Passage to read |
********
So Feldman, an agent who lives in a Henderson, Nevada, senior community, Sun City Anthem, decided to let his dog do the job for him.
Feldman has enlisted his Airedale terrier, Chloe, as a marketing vehicle, strutting her around in a vest full of business cards to reel in dog-loving leads.
“Everybody loves to come to a dog and say, ‘What a cute dog.’ And then when they see the vest they say, ‘How interesting,’ and then I give them my card and my flier,” Feldman said.
Feldman, who is building a “senior adult communities and lifestyles” team for Realty One Group, has the community’s local sewing club to thank for Chloe’s eye-catching accessory.
Its members happily acquiesced when he asked if they’d be willing to construct the vest, which features neck and torso straps, embroidering of Realty One Group’s logo and Chloe’s name, and a pocket for marketing materials.
Feldman uses the strategy to promote open houses, but also during strolls he takes as a Neighborhood Watch representative. “Since I have to walk my dog and have to get my exercise what better way than to walk my dog and promote my business?” he asked.
Local events, like the community’s “woof club” festival, are the best time to put Chloe and her adorable apparel on display, he said.
Feldman has only been an agent since January, and the contacts he’s made through walking Chloe haven’t resulted in any sales yet. But they’ve generated a lot of leads, he said.
Chloe’s vest and Feldman’s marketing materials. Photo courtesy of Rob Feldman.
He believes the strategy could work well for other agents who specialize in senior communities, where bylaws often prohibit solicitation.
“My business niche in Las Vegas is the senior adult community, so I’m building a team that’s going to work these communities that probably have the same solicitation rules,” he said. “You never know, we may get more dogs and more vests.”
But might some residents find the whole thing a bit tacky?
“You gotta be creative in terms of how to connect with people,” he said. “If they don’t love dogs, I don’t push the dog in their face, and I don’t even hand them a flier.”
********
Information shown |
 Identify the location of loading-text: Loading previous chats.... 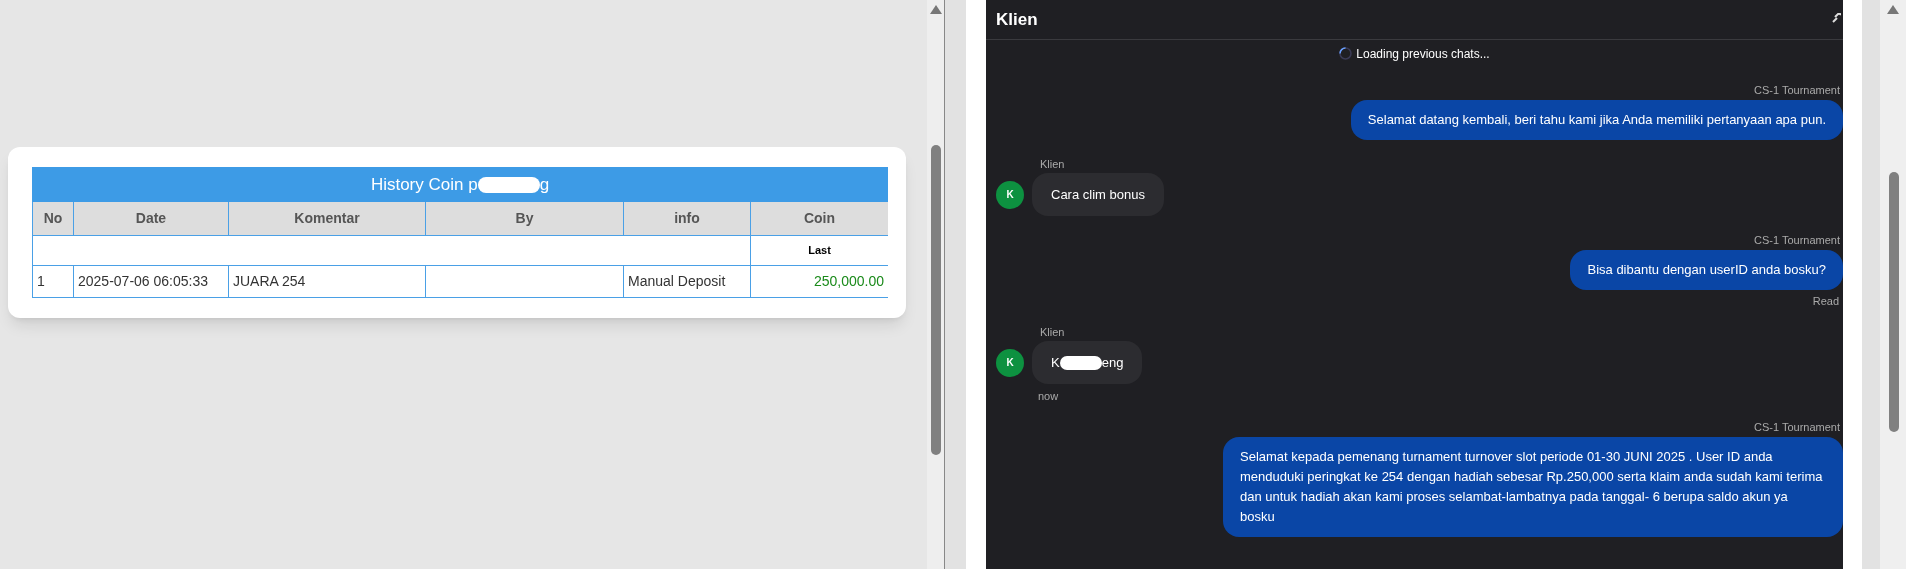
(1423, 54).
********
Activity | Print the passage from the article above about the real estate agent and his dog, starting at "Feldman has enlisted" and ending at "for marketing materials.", without changing a word.

Worked solution |
Feldman has enlisted his Airedale terrier, Chloe, as a marketing vehicle, strutting her around in a vest full of business cards to reel in dog-loving leads.
“Everybody loves to come to a dog and say, ‘What a cute dog.’ And then when they see the vest they say, ‘How interesting,’ and then I give them my card and my flier,” Feldman said.
Feldman, who is building a “senior adult communities and lifestyles” team for Realty One Group, has the community’s local sewing club to thank for Chloe’s eye-catching accessory.
Its members happily acquiesced when he asked if they’d be willing to construct the vest, which features neck and torso straps, embroidering of Realty One Group’s logo and Chloe’s name, and a pocket for marketing materials.